Когда Коковцов освежил наконец царскую память, «его величество совсем растерялся, долго молча смотрел на меня, как бы собираясь с мыслями, припоминая нечто на миг забытое. Наконец, после долгого молчания, показавшегося мне бесконечным, его величество ответил, но все с той же скорбной улыбкой… Она не исчезала, пока он пожимал мне руку и сам открывал передо мной дверь в приемную».

Внешний вид и поведение царя глубоко поразили бывшего премьера. В приемной он столкнулся с обер-гофмаршалом графом Бенкендорфом и доктором Боткиным. «Даже сегодня, через столько лет, признаюсь, меня душат слезы. Я обратился к Боткину с вопросом: «Скажите, разве вы не видите, в каком состоянии его величество? Он на грани душевной болезни, если уже ею не поражен…»

«Я всегда был в этом убежден, – писал позже Коковцов. – По-моему, в то время царь был тяжело болен, и я сомневаюсь, что он понимал, что вокруг происходит, не говоря уже о деталях. Как бы там ни было, могу сказать, что никогда не видел царя таким растерянным, как в завершающий момент нашей последней встречи всего за пять недель до Февральской революции, которая смела все, что было мне дорого, и привела императора к трагическому концу ночью 16 июля 1918 года в Екатеринбурге».

Этот рассказ о состоянии царя накануне крушения монархии воспринимается почти как медицинское свидетельство о душевном расстройстве. Он был впервые опубликован осенью 1933 года.

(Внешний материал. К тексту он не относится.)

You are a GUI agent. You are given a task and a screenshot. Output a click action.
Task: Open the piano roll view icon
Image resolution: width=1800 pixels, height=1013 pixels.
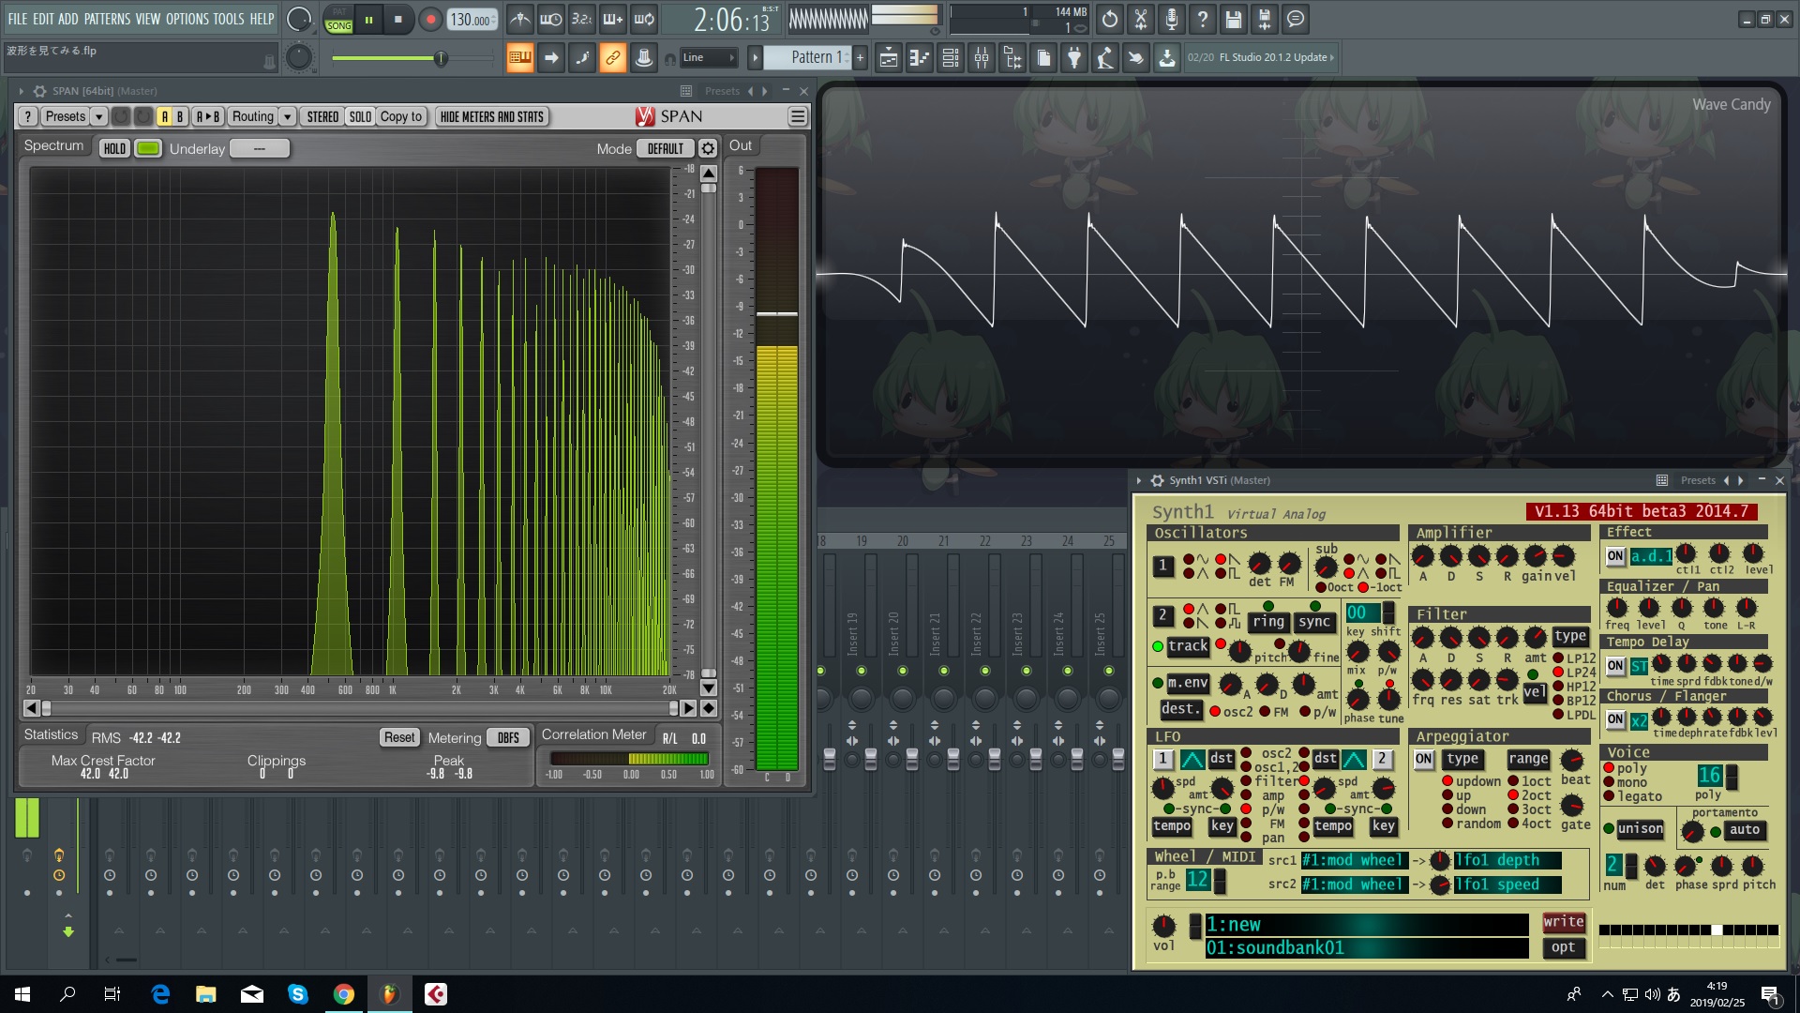point(919,58)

7 января 1917 года (по новому стилю) французский посол Палеолог тоже в последний раз встретился с императором. Николай II произвел на него такое же впечатление. После долгой беседы он оставил царя «с глубоким чувством огорчения и озабоченности. Все его речи, особенно долгие минуты молчания, рассеянный, как бы невидящий взгляд, туманные мысли, вообще непривычное утомленное выражение подтверждали возникшее не один месяц назад чувство, что царь уже покорился судьбе, не веря больше ни в свою миссию, ни в свои действия, лишенные всякого воодушевления, и, смирившись с мыслью о неминуемой катастрофе, готовился к мученической гибели».